Find the line containing "1280x881 pixels." in the listing below. Repeat it exactly, along with each following line up to and including the one containing "Dislike the reply".
** Entries supplied follows **
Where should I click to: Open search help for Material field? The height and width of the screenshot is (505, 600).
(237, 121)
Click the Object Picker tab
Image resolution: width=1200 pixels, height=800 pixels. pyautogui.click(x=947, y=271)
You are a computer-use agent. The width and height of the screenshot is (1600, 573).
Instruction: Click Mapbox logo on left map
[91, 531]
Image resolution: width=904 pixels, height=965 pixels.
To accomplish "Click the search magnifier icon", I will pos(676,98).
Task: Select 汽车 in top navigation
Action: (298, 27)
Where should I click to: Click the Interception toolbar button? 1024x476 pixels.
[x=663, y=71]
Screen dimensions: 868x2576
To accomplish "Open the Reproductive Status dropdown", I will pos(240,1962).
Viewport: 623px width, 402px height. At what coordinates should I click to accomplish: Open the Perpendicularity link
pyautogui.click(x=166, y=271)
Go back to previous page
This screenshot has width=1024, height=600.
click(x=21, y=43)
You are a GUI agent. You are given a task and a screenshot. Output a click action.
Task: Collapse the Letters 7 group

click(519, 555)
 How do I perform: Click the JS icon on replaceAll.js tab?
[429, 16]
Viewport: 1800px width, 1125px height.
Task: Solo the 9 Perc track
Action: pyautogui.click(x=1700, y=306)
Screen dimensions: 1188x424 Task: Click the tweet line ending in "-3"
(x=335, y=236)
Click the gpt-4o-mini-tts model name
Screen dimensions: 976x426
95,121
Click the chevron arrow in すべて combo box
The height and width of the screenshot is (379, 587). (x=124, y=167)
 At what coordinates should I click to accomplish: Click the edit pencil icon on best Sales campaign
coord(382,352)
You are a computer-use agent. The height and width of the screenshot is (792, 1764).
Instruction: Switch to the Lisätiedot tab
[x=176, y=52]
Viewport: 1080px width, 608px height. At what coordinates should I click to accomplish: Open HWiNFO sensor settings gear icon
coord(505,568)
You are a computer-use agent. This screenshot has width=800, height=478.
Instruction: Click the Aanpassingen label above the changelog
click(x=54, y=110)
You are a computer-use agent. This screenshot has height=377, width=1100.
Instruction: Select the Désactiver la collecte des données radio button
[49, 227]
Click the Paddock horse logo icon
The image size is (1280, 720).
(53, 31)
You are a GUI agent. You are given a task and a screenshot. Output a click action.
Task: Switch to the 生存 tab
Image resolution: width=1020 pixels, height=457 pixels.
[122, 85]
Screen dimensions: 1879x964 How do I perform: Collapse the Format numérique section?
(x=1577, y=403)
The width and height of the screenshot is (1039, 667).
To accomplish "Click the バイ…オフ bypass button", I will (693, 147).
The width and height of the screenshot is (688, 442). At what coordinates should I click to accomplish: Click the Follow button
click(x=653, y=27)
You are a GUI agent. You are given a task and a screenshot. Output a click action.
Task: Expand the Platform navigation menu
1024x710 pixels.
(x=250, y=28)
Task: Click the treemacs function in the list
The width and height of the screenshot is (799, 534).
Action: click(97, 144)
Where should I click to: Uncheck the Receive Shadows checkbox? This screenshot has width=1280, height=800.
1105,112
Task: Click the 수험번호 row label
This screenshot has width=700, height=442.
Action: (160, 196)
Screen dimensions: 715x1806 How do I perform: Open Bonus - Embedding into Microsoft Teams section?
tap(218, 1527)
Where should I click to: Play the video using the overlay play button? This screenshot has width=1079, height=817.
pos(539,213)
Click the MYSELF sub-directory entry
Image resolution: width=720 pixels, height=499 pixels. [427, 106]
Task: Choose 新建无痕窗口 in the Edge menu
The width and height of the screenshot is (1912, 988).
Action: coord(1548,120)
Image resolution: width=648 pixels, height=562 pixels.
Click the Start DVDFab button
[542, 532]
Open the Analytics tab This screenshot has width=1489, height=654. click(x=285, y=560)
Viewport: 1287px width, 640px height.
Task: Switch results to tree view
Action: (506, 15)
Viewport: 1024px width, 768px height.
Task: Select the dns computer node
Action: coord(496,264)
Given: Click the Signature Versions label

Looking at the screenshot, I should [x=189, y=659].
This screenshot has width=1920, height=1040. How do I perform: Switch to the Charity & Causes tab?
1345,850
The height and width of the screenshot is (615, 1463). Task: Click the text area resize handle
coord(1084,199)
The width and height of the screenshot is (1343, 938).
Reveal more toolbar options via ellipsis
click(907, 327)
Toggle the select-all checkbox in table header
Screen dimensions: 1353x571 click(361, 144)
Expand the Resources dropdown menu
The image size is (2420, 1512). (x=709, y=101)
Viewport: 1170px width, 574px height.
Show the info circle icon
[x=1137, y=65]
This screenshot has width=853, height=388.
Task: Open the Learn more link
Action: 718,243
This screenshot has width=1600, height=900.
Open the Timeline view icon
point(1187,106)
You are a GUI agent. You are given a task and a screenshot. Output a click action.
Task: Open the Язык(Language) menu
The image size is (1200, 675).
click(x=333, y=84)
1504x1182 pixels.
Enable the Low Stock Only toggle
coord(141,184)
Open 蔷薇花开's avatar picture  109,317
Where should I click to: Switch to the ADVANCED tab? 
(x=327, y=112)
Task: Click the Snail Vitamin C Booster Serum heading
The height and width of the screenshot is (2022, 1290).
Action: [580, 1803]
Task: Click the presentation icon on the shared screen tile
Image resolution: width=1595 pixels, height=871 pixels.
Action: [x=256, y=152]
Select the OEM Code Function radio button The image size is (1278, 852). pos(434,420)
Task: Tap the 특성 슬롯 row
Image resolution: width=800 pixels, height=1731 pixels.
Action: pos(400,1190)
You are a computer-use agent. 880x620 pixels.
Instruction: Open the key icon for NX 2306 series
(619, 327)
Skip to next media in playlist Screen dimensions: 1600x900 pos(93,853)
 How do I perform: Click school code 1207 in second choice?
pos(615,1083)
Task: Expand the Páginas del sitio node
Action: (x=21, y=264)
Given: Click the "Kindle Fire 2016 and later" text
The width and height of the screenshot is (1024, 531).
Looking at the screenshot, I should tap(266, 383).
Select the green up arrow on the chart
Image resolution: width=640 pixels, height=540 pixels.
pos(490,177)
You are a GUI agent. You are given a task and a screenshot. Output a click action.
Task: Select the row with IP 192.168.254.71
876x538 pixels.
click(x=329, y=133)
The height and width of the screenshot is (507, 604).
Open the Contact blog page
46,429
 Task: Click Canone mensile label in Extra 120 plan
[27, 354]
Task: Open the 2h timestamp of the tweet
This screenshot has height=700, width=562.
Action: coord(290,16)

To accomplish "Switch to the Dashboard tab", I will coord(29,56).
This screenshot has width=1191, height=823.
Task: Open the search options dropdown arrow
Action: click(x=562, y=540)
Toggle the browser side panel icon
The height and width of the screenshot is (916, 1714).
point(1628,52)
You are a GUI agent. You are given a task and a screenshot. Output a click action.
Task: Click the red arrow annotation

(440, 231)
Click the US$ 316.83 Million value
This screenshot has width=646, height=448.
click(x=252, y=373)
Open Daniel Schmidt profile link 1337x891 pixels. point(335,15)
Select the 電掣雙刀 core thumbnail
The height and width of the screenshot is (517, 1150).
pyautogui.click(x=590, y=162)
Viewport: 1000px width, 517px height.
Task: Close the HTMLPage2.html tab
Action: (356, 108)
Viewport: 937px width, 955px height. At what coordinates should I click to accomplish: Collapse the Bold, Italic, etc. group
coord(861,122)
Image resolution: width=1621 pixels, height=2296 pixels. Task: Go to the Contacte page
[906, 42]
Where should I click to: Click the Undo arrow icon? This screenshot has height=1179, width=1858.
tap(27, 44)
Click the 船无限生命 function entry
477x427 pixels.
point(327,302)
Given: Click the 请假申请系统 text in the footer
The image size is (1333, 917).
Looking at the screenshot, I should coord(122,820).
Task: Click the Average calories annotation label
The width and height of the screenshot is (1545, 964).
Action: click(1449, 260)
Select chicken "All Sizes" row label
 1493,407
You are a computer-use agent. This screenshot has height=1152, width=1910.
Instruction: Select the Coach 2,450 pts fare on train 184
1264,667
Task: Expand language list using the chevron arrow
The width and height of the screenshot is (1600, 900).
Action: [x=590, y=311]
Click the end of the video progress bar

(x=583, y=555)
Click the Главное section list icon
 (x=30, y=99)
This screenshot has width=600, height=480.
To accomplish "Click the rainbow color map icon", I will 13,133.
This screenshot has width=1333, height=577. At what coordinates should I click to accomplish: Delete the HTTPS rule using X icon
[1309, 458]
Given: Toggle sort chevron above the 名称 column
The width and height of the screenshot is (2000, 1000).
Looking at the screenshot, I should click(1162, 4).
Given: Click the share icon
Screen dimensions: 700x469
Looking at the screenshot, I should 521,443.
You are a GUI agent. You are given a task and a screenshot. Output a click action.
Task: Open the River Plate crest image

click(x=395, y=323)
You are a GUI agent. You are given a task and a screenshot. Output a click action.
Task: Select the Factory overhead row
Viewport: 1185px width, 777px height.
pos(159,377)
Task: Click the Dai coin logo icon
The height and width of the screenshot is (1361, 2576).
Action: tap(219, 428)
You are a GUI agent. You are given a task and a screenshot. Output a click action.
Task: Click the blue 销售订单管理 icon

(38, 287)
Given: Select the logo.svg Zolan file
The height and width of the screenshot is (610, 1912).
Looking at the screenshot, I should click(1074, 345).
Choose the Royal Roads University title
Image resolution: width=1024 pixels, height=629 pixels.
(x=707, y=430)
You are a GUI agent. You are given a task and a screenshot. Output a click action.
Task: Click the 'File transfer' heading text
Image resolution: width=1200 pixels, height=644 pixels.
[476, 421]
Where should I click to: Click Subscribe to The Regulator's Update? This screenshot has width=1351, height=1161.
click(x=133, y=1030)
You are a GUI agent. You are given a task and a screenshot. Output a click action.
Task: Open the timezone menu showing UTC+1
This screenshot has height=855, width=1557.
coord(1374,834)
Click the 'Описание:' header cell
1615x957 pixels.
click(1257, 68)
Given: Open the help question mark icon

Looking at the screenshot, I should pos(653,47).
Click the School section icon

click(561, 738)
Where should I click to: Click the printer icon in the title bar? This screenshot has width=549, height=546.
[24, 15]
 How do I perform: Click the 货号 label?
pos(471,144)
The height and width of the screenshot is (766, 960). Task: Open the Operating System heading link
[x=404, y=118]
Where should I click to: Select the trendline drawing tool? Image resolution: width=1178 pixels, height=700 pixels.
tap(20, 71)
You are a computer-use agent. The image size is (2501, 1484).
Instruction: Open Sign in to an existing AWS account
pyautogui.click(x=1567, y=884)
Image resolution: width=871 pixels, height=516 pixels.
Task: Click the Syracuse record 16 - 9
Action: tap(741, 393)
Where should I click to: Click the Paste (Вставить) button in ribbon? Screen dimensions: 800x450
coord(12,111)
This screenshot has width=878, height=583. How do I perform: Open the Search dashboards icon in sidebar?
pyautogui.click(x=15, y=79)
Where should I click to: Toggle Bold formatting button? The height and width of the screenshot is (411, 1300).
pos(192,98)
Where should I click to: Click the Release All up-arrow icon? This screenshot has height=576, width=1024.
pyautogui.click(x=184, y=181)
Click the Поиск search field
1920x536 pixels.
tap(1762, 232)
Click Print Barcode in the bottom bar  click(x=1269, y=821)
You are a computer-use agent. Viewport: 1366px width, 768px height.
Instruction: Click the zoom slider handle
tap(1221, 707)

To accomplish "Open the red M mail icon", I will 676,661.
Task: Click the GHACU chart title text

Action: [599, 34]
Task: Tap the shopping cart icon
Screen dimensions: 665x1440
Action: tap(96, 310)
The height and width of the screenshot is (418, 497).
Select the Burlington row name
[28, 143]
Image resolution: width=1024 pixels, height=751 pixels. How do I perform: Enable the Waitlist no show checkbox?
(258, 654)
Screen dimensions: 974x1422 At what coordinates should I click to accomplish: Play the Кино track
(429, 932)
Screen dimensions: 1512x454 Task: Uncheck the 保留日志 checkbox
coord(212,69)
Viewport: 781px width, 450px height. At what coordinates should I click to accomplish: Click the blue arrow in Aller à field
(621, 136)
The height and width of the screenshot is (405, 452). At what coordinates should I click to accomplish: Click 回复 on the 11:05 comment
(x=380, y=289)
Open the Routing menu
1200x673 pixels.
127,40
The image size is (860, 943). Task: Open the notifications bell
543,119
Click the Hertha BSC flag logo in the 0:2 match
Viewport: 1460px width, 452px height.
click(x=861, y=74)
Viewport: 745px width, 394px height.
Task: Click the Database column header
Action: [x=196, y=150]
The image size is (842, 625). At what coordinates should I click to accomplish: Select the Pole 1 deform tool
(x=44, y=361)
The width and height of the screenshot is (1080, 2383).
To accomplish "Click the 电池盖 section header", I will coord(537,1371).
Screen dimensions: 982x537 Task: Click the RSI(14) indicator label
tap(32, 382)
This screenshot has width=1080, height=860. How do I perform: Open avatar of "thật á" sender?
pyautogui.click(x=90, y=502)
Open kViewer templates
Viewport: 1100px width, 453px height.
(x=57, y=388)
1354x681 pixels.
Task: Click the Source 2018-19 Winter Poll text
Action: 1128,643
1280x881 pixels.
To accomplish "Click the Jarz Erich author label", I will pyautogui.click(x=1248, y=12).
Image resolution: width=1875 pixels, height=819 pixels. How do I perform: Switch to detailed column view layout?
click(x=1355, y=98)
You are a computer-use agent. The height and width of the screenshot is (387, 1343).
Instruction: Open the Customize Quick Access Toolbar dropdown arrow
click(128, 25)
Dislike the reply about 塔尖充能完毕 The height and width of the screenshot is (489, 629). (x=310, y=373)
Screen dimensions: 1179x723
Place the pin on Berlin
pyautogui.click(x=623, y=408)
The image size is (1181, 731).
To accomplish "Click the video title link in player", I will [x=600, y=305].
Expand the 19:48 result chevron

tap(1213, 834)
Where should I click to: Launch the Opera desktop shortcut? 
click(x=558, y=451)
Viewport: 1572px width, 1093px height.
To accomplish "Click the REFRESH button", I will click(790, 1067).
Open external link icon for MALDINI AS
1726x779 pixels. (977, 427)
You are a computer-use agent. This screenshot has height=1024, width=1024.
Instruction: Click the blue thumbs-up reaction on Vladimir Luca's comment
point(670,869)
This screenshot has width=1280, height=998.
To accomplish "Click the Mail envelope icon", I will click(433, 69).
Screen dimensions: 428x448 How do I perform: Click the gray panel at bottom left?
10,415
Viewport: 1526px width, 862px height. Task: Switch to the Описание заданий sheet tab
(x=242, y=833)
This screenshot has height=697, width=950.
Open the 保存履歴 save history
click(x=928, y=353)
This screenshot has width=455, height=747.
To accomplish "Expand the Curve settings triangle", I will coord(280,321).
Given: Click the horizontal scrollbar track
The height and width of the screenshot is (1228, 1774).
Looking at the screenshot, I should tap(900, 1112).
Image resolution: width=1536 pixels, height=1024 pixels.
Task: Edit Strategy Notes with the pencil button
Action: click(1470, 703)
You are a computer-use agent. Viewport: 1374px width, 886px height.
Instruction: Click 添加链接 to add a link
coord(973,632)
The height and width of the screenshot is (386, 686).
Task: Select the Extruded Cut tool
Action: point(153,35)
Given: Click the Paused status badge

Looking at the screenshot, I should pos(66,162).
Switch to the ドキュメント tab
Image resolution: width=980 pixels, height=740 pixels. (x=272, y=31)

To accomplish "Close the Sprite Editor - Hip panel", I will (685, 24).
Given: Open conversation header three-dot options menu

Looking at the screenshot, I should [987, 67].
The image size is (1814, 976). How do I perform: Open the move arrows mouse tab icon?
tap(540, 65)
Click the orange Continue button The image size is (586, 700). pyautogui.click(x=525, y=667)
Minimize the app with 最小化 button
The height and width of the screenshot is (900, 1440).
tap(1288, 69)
** End of Entries supplied **
◆ Output of the exercise ◆
1280x881 pixels.
To accomplish "Click the Jarz Erich author label", I will pyautogui.click(x=1248, y=12).
Image resolution: width=1875 pixels, height=819 pixels. How do I perform: Switch to detailed column view layout?
click(x=1355, y=98)
You are a computer-use agent. The height and width of the screenshot is (387, 1343).
Instruction: Open the Customize Quick Access Toolbar dropdown arrow
click(128, 25)
Dislike the reply about 塔尖充能完毕 The height and width of the screenshot is (489, 629). (x=310, y=373)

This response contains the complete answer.